Sometimes, music can mean the difference between success and failure. Just ask Rockies shortstop Troy Tulowitzki.

For the first two games of this season, Katy Perry’s “Firework” played throughout Coors Field whenever he stepped up to the plate. Tulowitzki didn’t record a single hit. In his second at-bat after switching his walk-up tune to Justin Bieber’s “Baby,” he hit one out of the park.

As the fans chow down on their peanuts and Cracker Jacks at the 54th annual Alpine Bank Junior College World Series, players will gear up by jamming out before and during the games. As an adrenaline booster, mind mellower or good luck charm, the benefits of music in baseball are hard to ignore.

“Without music, it can be a little too quiet,” said Zack John, pitcher for Southern Union State (Ala.) Community College. “For some people, watching baseball is not interesting. Music helps pass the time.”

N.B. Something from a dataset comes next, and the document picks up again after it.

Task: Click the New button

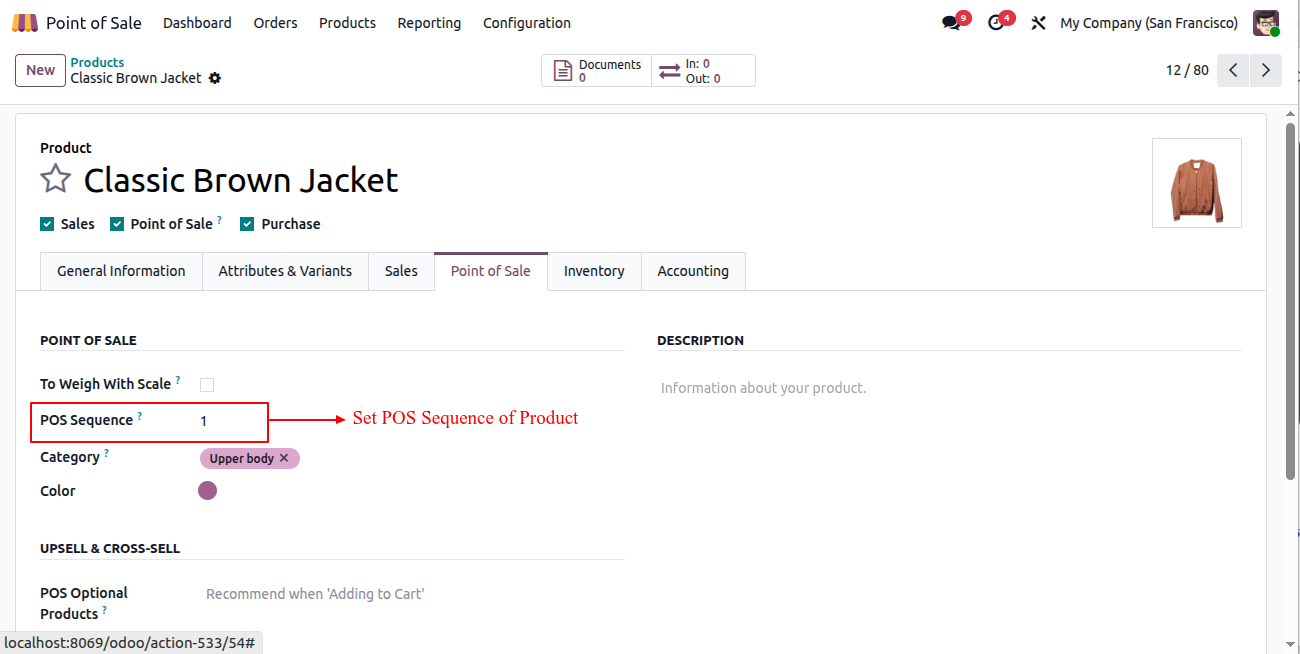Action: coord(40,70)
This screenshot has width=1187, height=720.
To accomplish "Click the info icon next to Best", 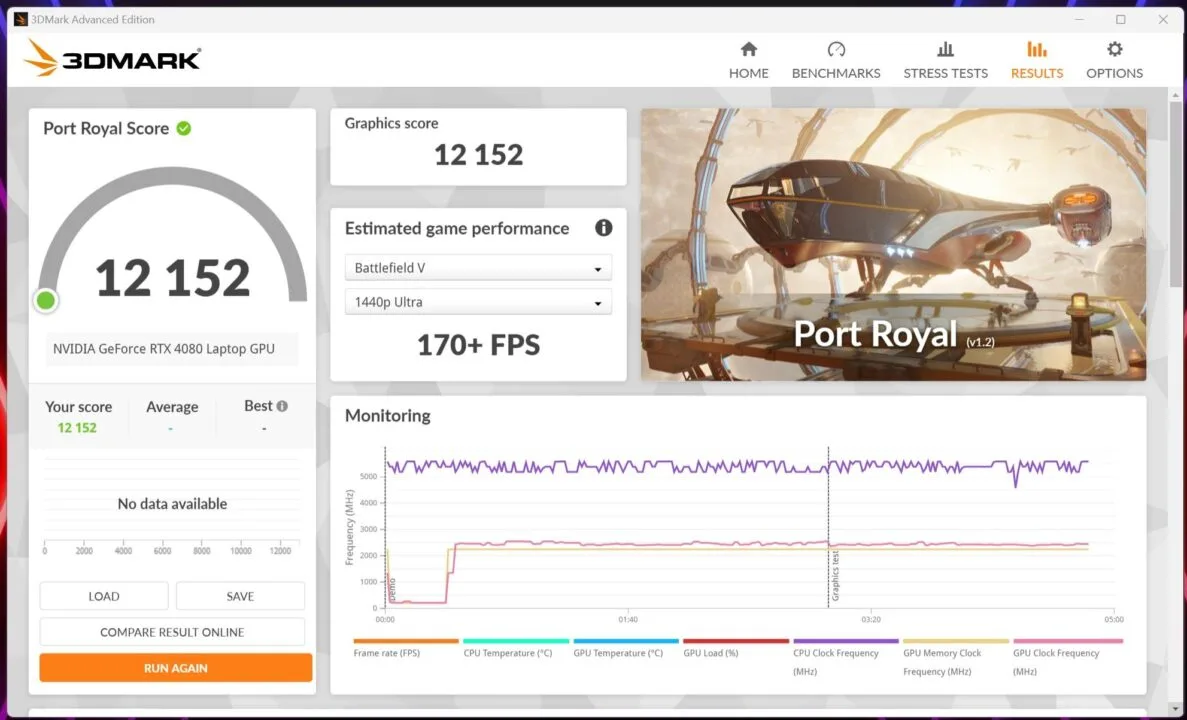I will pyautogui.click(x=282, y=406).
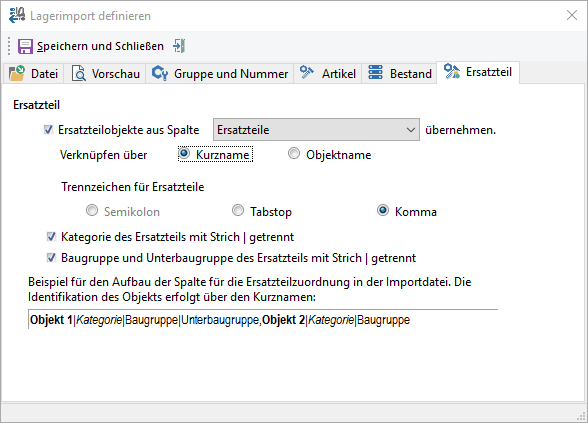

For baseball players, though, music is important even in the regular season. They plug in their iPods, pump music through their home stadiums and locker rooms, or personal headphones.

Country and classic rock seem to be the genres of choice for many JUCO players, who cited both lyrics and the beat as the main factors in choosing songs.

And the type of music often reflects the background of the players. “We have a lot of boys from Oklahoma and Texas where country (music) is really big, so it fits in really well,” said Jordan Dallalio, Seward County (Kan.) Community College second baseman.

“There are some people on the team who like rap and hard core rock, but we decided to stick to country,” said Seward catcher Eddie Williams.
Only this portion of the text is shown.